La adicción afectiva

Una mujer de treinta años, soltera y profesionalmente exitosa, hacía la siguiente descripción de su “relación amorosa”:

“Estoy cansada…Llevo doce años de novia y nada parece funcionar…El problema no es el tiempo, sino el trato que me da mi novio…Él no me maltrata físicamente pero sí lo hace verbalmente…Me dice que soy la mujer más fea que ha visto y que le doy asco…Si estamos en algún lugar público, me hace caminar adelante para que no lo vean conmigo porque le da vergüenza…Cuando le llevo un detalle, si no le gusta, me grita tonta y retardada, lo rompe o lo arroja a la basura muerto de la furia…Yo siempre soy la que paga las cuentas…Jamás me abraza o acaricia, porque dice que me voy a mal acostumbrar…Tiene otras mujeres, me cuenta lo que hace con ellas y me obliga a escucharlo…Si no le presto el carro me insulta…El otro día me escupió en la cara…”

¿Cómo es posible que una persona pueda llegar a tolerar este tipo de agravios y someterse así? Cuando se le preguntó porque no lo dejaba, contestó entre apenada y esperanzada: “Es que lo amo…Pero si pudiera desenamorarme, lo dejaría…“. Ella buscaba el alivio, pero no la cura.

----

Consigna 1: Muestra completa cada línea de los registros que contenga la palabra "which".

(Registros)
----

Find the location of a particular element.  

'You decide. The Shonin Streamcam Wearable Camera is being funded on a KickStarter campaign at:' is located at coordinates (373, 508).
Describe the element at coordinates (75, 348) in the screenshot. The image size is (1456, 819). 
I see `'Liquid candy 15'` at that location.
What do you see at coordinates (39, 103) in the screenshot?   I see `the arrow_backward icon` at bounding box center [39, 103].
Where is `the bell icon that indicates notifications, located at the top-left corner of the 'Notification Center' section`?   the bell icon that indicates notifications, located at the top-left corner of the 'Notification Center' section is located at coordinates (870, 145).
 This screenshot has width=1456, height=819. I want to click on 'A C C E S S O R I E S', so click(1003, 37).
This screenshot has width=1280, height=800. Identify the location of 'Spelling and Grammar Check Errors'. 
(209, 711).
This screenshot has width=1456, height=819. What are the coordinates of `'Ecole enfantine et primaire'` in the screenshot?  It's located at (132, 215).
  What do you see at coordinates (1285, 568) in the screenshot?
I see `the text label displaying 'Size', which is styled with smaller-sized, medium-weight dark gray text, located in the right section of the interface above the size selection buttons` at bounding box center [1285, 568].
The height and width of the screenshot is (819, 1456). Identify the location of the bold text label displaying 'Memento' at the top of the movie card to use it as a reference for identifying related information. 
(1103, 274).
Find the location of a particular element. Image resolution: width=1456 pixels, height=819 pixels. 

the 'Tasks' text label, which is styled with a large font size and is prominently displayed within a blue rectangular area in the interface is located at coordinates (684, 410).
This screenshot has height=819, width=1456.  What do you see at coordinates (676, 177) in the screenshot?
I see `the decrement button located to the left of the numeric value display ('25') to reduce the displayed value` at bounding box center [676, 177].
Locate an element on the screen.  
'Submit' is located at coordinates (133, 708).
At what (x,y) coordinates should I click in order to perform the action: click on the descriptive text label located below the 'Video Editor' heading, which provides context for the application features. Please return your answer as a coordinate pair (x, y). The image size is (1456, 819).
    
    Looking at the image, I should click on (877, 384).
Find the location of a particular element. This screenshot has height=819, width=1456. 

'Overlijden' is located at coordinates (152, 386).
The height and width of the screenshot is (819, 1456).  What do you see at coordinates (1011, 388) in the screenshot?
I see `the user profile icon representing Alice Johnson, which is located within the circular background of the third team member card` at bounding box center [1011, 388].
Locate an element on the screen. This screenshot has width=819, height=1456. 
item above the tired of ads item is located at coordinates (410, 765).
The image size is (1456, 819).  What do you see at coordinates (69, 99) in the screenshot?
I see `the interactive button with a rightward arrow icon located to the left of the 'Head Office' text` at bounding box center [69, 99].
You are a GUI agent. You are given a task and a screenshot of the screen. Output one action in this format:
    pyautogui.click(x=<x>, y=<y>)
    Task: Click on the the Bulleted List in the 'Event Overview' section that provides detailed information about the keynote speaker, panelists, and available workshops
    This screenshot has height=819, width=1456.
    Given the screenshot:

----

Consigna 2: Retoma el texto sobre la adicción afectiva y sigue escribiéndolo a partir de su última oración.

Respuesta 1:
I see `the text label displaying 'Size', which is styled with smaller-sized, medium-weight dark gray text, located in the right section of the interface above the size selection buttons` at bounding box center [1285, 568].
the 'Tasks' text label, which is styled with a large font size and is prominently displayed within a blue rectangular area in the interface is located at coordinates (684, 410).
At what (x,y) coordinates should I click in order to perform the action: click on the descriptive text label located below the 'Video Editor' heading, which provides context for the application features. Please return your answer as a coordinate pair (x, y). The image size is (1456, 819).
I see `the user profile icon representing Alice Johnson, which is located within the circular background of the third team member card` at bounding box center [1011, 388].

Respuesta 2:
No hay que esperar a desenamorarse para terminar con una relación destructiva. En estos casos, la estrategia adecuada para enfrentar la adicción afectiva es la misma que se utiliza en farmacodependencia, donde el adicto debe pelear con la apetencia y sacrificar el placer inmediato por la gratificación a mediano o largo plazo.

En la adicción afectiva (apego), nos guste o no, todo el trabajo de ruptura e independencia emocional deberá hacerse con el supuesto amor a cuestas: “Aunque lo quiera, me alejaré de él porque no me conviene”. Muy difícil y solo para valientes, pero así es. No importa cuanto duela, si es dañino, hay que retirarse y no consumir. El desamor no es un requisito para desligarse de las relaciones enfermizas, sino más bien su consecuencia. Además, no creo que el amor pueda disminuirse a fuerza de voluntad y razón, eso es puro cuento. De ser así, el proceso inverso también debería ser posible, y tal como lo muestran los hechos, uno no se enamora del que quiere, sino del que puede.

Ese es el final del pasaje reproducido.